Exercise instructions
Only the text should be kept: print every entry below exactly and leave each image out.

[Data supplied Boundary: Start]

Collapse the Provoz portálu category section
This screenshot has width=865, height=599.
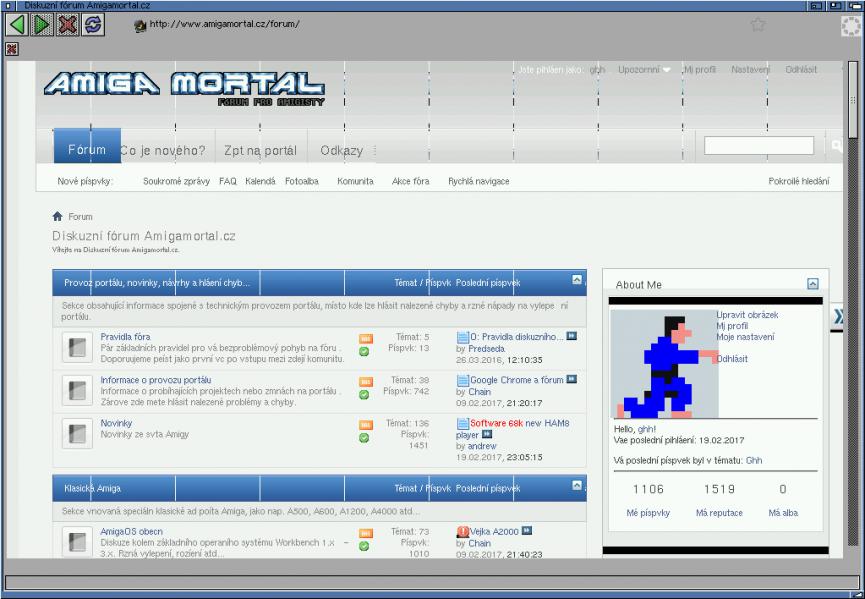click(x=577, y=280)
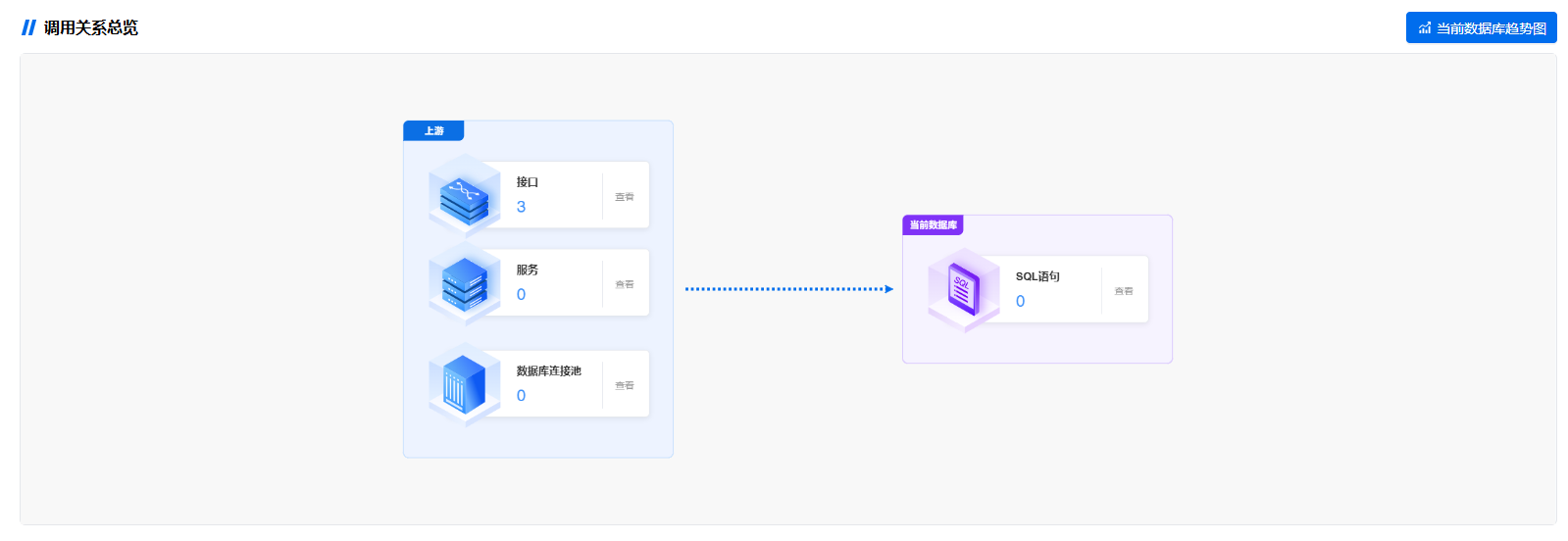Click the chart icon in 当前数据库趋势图 button
This screenshot has height=541, width=1568.
(x=1425, y=28)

[Data supplied Boundary: End]

Exercise answer
Collapse the Provoz portálu category section
This screenshot has width=865, height=599.
click(x=577, y=280)
Click the chart icon in 当前数据库趋势图 button
This screenshot has height=541, width=1568.
(x=1425, y=28)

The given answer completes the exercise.